Nietzsche ve acı çekerek mutlu olma yeteneği

"Eninde sonunda beni ilgilendiren erkekler, acı çekmeni, terk edilmeyi, hastalanmayı, kötüye kullanmayı, hor görmeyi dileyenlerim. Ayrıca, kendinize olan derin hor görmezden, kendine güvensizliğin şehit edişinden, kaybolan sefalete aldırmamak; ve onlar için şefkatim yok, çünkü onlara bir erkeğin değerini ortaya çıkaran şeyin olmasını diliyorum: sıkıca tutun! "

Bu kitapta bulunabilecek en derin alıntılardan biri "Gücün İradesi ", tarafından yazılmış Nietzscheon dokuzuncu yüzyılın en etkili Alman filozoflarından biri.

Ama kim aklı başında, sevdikleri insanlara bu kadar sıkıntı dileyebilir? Başkalarının talihsizliklerinden kim bu kadar memnun olabilir? Bunu düşünüyorsan, Nietzsche'nin gerçekten söylemek istediklerinden çok uzaklaştığını söylüyoruz.

Bu alıntı sayesinde, bu Alman düşünür acı çekerek de mutlu olabileceğini savundu. Yaşamlarımız boyunca bize sunulan sorunlar ve sıkıntılar sayesinde, daha sonra bir insan olarak güçlü noktamızın ne olduğunu bilmek amacıyla en güçlüsü bırakma olanağımız olacak.

Hayat her gün tırmanmamız gereken bir dağ gibidir.

Nietzsche, yaşamın, yaşadığı köyü çevreleyen Alpler'in dağlarından biri gibi olduğunu düşündü.
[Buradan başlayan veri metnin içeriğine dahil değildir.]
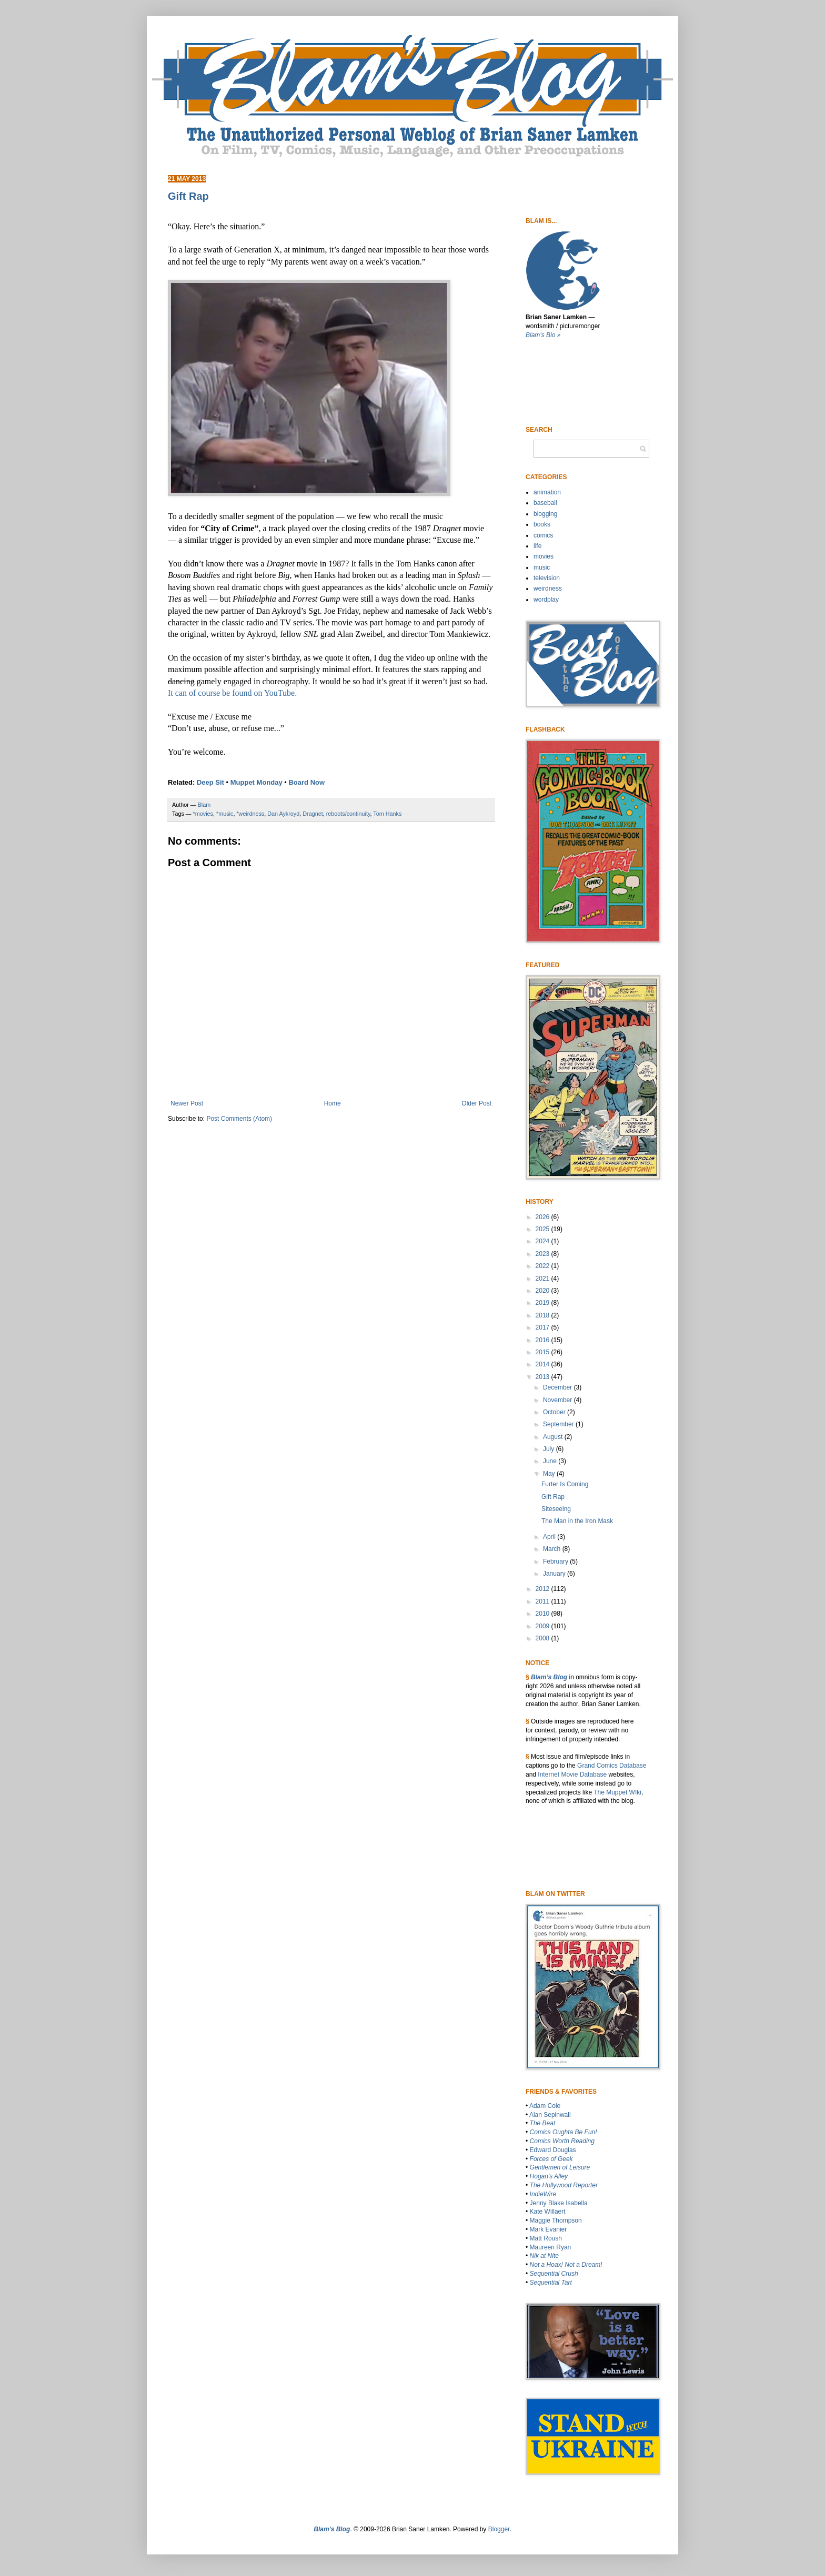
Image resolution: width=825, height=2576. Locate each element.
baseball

Etrafınızdaki yüzlerce karlı dağlık alanın görkemli manzaralarının keyfini çıkarabileceğiniz yüksek zirvelerin zirvesinde, en iyisinin en sonunda olduğu konusunda tam bir fikrim vardı.

Fakat çoğunuzun bildiği gibi, dağların tepesi genellikle binlerce metre yüksekliğindedir. Bu nedenle, onları yükleme sürecinde yorulacağımızdan eminim. Bacaklarımızda enerji tükenecek. Ve ciğerlerimiz havasız. Kısacası, elbette er ya da geç, küçük bir sesin bize söyleyeceği fiziksel ve zihinsel bir degaste "Havlu at."
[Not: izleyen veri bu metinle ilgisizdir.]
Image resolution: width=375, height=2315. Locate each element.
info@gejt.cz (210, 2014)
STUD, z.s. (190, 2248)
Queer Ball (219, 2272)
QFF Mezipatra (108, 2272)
Fakat tüm bu çabalar sadece bir ödül değil, daha fazlasına sahip olacak. “Dünyanın zirvesinde” olduğumuzda, eşit olmayan bir yerin tadını çıkarırken, tüm bu çabanın buna değeceğini anlayacağız. Ve o an, mutlak bir mutluluk ve iyilik duygusunun tüm vücudumuzdan geçeceği zaman olacaktır.

Bizi öldürmeyen şey bizi güçlendirir

Bu Alman filozof, bu fikre inanıyordu "Bizi öldürmeyen, bizi güçlendirir. " Neredeyse her şeyden şikâyet ettiğimiz bir toplumda yaşıyoruz. Dünyanın bize en küçük ve günlük sorunlardan önce geldiğini düşünüyoruz.

Ancak bazen, her zaman çok daha zor süreçlerden geçen insanlar olacağının farkında değiliz. Sevdiklerinin hastalıkları veya işlerini kaybetme olasılığı kadar ciddi olan olumsuzluklar için.

Öyle ya da böyle, birçok insan kendini sınamak için bu durumlardan yararlanır. Bu sıkıntıları kendilerini insan olarak test etmek ve aynı zamanda yapabileceklerini fark etmek için kullanıyorlar. Bu “yaşam felsefesi” ile ilgili iyi bir şey (eğer böyle söylenebilirse), olumsuz anlardan önce bizi büyütmelerini sağlayacaktır. Varlığımız içinde araştırma yapabileceğimiz ve insanların ne kadar güçlü olduklarını büyük bir ayrıntıyla bildiğimiz orada olacak.

Ancak açıkladığımız gibi, bu kolay bir süreç olmayacak. Tekrar tekrar düştüğümüz instaniyeler olacak. Yerde diz çöktüğümüzde her zaman acıtacağız. Fakat şansın başına gelen her şeyi lanetlemenin faydası yok. Davranışlarımıza sahibiz. Ve sadece insanlar olarak daha fazla güçlenerek çıkmak için yalan söylediğimiz su birikintisini terk etmemize bağlı. Ve bizim elimizde, LIFE denen o açık dağ sırtı göz korkutucu değil. Bu makale yalnızca bilgilendirme amaçlı yayınlanmıştır. Psikolog ile yapılan istişarenin yerini alamaz ve değiştirmemelidir. Güvenilir Psikoloğunuza danışmanızı tavsiye ederiz.